# Prompt
Rename "including fees" to "incl. fees" throughout the entries below and leave every other part of each line unchanged.

+++ Entries +++

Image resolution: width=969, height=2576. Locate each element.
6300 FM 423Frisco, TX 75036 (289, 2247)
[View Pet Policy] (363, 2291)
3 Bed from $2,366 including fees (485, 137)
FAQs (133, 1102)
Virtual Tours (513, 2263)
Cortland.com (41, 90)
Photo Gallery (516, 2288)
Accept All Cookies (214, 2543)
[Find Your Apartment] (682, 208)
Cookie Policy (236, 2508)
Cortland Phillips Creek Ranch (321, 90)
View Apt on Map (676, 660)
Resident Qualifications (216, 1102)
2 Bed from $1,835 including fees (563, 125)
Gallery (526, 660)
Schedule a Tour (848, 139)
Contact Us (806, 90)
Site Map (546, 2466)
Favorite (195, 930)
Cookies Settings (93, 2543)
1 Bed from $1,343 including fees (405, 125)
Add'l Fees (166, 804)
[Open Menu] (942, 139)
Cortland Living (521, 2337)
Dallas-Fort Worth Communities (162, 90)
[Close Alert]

+++

# Exercise result
Image resolution: width=969, height=2576. Locate each element.
6300 FM 423Frisco, TX 75036 (289, 2247)
[View Pet Policy] (363, 2291)
3 Bed from $2,366 incl. fees (485, 137)
FAQs (133, 1102)
Virtual Tours (513, 2263)
Cortland.com (41, 90)
Photo Gallery (516, 2288)
Accept All Cookies (214, 2543)
[Find Your Apartment] (682, 208)
Cookie Policy (236, 2508)
Cortland Phillips Creek Ranch (321, 90)
View Apt on Map (676, 660)
Resident Qualifications (216, 1102)
2 Bed from $1,835 incl. fees (563, 125)
Gallery (526, 660)
Schedule a Tour (848, 139)
Contact Us (806, 90)
Site Map (546, 2466)
Favorite (195, 930)
Cookies Settings (93, 2543)
1 Bed from $1,343 incl. fees (405, 125)
Add'l Fees (166, 804)
[Open Menu] (942, 139)
Cortland Living (521, 2337)
Dallas-Fort Worth Communities (162, 90)
[Close Alert]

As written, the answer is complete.